Mankiw concludes that “the most natural explanation of high CEO pay is that the value of a good CEO is extraordinarily high.” Because while high CEO pay at publicly help companies boards may be too cozy with CEOs, but “A private equity group with a controlling interest in a firm does not face the alleged principal-agent problem between shareholders and boards, and yet these closely-held firms also pay their CEOs handsomely.” There are no possible “market imperfections” to be found there, so if a CEO is paid highly, by definition his outsized productivity earned his pay.
It’s not surprising that the global financial meltdown and attendant bailouts, under whose shadow we still labor, go largely unmentioned. That story is one long, brutal, messy, and ongoing guantlet of “market imperfections”. There isn’t much at all said about the finance industry except to point out the incredible skills needed by those who perform the critical function of allocating capital, per Mankiw “It makes sense that a nation would allocate many of its most talented and thus highly compensated individuals to this activity.” He only begrudgingly mentions that “On the other hand, some of what occurs in financial firms does smack of rent seeking”. But he only goes on to mention high frequency trading as a possible rent seeking activity engaged in by the finance sector. Leaving one to wonder about Mankiw’s powers of recall and imagination. Oh, and he uses the word ‘desideratum’…I’m not sure if that’s an economist thing or just a Mankiw thing.
After reading this stuff, it’s easy to see the utility, the enormous practical and ideological heavy lifting that the conception of the natural and immaculately efficacious “free market” does for justifying whatever the elite can accumulate for themselves. Andrew Sullivan titles a post on the paper “Is Meritocracy Moral?“, which, of course, assumes a meritocracy, assumes that the top is getting what they have earned, which is actually the question at hand. Sullivan responds to Jonathan Chait in the post: “I sure can see the innate moral intuition in thinking that a talented person deserves to keep the fruits of her talent, even if it is beyond Chait’s imagination.” So this is just a problem of the talented simply being so much more talented than they used to be, sucking up so much more of the money…if they hadn’t earned it the market wouldn’t have given it to them, right? Because like the Lady of the Lake, her arm clad in the purest shimmering samite, held aloft Excalibur to Arthur, signifying him King, the invisible hand of the market is distributing increasingly large amounts of cash to the increasingly productive elite. What else could possibly explain it?

Exercise set:
1 - Repeat a portion of the CEO pay commentary word for word, beginning at the words "Mankiw concludes that" and stopping after "earned his pay.".
2 - In the CEO pay commentary, what activity does Mankiw mention as a possible form of rent seeking by the finance sector?

Dataset extract:
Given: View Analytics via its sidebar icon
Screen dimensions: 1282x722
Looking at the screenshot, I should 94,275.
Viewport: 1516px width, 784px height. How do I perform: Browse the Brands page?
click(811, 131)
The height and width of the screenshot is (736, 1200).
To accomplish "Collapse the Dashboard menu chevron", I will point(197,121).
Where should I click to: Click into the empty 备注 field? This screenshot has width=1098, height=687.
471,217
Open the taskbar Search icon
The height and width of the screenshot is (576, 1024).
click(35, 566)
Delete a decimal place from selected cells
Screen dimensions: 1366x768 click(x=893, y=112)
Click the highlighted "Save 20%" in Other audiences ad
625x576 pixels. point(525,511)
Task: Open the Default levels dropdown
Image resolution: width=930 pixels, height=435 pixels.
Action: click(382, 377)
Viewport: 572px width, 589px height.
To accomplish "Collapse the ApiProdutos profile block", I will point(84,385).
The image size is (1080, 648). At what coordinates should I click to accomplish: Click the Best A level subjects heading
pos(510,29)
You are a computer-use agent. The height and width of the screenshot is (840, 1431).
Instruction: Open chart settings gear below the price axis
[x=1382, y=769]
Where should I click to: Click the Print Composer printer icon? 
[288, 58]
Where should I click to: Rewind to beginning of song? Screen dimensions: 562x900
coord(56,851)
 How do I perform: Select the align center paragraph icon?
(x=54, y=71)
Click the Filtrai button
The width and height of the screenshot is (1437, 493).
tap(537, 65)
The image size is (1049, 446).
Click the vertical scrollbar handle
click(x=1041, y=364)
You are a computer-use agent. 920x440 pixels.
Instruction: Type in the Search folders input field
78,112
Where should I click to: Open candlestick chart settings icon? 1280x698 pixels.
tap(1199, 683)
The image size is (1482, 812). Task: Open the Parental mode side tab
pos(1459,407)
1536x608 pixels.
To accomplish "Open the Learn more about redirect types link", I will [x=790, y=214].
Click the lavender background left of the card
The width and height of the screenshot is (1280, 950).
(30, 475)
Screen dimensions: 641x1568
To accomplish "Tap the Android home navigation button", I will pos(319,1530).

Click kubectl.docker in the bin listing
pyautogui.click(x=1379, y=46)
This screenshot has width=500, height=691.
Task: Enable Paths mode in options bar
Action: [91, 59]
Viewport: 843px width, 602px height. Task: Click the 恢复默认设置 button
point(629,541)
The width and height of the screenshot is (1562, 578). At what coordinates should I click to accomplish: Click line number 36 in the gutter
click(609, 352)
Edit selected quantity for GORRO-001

Exercise solutions:
1 -
Mankiw concludes that “the most natural explanation of high CEO pay is that the value of a good CEO is extraordinarily high.” Because while high CEO pay at publicly help companies boards may be too cozy with CEOs, but “A private equity group with a controlling interest in a firm does not face the alleged principal-agent problem between shareholders and boards, and yet these closely-held firms also pay their CEOs handsomely.” There are no possible “market imperfections” to be found there, so if a CEO is paid highly, by definition his outsized productivity earned his pay.

2 - High frequency trading.